Tiger Skin Rug

A Magical Journey

2021 INDIES Winner
Silver, Juvenile Fiction (Children's)

In Joan Haig’s urban fantasy for young readers, three children help a creature fulfill a promise made long ago.

Lal Patel is homesick for India. His father relocated their family to Scotland and installed them in an old house whose furnishings include a worn tiger skin rug that Lal finds creepy. His little brother, Dilip, is the first to understand and connect with the rug’s magical powers. Through Dilip’s ability to communicate with and harness those powers, the brothers and a neighbor embark on an enchanted quest to release the tiger’s spirit from its imprisonment in the rug. In return for this favor, the tiger promises Lal that he will take him home to India.
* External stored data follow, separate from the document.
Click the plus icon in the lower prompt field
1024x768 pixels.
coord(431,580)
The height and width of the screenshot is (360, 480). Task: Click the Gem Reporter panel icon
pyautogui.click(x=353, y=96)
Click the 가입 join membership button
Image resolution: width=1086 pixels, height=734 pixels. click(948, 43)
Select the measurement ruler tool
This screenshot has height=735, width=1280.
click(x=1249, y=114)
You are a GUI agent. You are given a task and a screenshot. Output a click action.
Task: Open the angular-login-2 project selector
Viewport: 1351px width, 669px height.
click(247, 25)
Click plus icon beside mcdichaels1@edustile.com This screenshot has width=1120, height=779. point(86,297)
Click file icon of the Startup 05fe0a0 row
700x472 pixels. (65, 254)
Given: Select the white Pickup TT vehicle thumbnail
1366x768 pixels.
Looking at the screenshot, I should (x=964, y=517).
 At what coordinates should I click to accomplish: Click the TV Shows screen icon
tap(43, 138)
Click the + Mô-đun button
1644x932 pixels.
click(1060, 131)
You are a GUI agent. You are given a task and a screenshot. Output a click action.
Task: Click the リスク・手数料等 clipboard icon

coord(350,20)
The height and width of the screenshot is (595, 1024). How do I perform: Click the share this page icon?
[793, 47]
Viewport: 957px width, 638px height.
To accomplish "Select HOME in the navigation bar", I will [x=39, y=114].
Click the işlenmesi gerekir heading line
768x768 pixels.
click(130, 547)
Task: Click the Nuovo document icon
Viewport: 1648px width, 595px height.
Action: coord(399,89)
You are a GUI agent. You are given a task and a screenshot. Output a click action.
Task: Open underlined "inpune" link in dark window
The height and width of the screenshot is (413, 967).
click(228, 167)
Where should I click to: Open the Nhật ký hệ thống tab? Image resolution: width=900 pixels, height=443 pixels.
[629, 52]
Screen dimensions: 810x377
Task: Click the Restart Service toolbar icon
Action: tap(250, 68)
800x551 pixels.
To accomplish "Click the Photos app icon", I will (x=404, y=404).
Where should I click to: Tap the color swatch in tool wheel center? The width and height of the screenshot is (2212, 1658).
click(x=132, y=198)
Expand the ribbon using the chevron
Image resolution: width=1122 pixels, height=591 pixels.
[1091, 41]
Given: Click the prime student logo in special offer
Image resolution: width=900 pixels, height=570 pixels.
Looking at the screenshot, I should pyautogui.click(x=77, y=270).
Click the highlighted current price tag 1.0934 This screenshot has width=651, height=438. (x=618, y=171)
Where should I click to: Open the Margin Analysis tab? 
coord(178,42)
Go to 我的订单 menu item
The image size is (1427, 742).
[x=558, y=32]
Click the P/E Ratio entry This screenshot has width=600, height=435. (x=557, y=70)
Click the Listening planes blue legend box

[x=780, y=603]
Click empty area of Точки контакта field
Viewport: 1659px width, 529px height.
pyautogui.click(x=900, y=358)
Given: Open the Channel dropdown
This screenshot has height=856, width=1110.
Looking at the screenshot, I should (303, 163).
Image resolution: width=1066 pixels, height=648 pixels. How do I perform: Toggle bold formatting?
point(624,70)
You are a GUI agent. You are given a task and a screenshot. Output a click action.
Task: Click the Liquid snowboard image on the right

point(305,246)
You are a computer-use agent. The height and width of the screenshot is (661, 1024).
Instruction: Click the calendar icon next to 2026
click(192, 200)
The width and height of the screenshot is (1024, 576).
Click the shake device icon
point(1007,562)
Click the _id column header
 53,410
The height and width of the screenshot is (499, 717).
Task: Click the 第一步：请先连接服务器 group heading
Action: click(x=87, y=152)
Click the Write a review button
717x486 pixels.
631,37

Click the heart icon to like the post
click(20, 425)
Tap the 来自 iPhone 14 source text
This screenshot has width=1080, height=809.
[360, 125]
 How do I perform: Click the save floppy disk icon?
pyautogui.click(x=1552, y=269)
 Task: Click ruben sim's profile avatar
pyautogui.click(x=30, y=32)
There are moments when the novel’s magic pulsates, as with its scenes in the Indian jungle, and in the relationship between the tiger and a street child who acts as a guide to Lal and his companions. But much of the novel is less ethereal—in part because the story is guided by grounded Lal, whose observes all and expresses disbelief, and whose sensibilities are less fantastical than his circumstances.

Lal interrupts his suspenseful storytelling with surprises and, even when the tiger fulfills his promises, proves to be resistant to feelings of enchantment. Instead, he learns, and shares, messages about conservation, especially about poaching, extinction, and forest conservation. The lesson that home is more of a concept than it is a place is strong.

Tiger Skin Rug is a story in which a myth intrudes upon a boy’s reality, expanding his world and delivering him to a place of contentment and understanding.

Reviewed by Randi Hacker

Disclosure: This article is not an endorsement, but a review. The publisher of this book provided free copies of the book to have their book reviewed by a professional reviewer. No fee was paid by the publisher for this review. Foreword Reviews only recommends books that we love. Foreword Magazine, Inc. is disclosing this in accordance with the Federal Trade Commission’s 16 CFR, Part 255.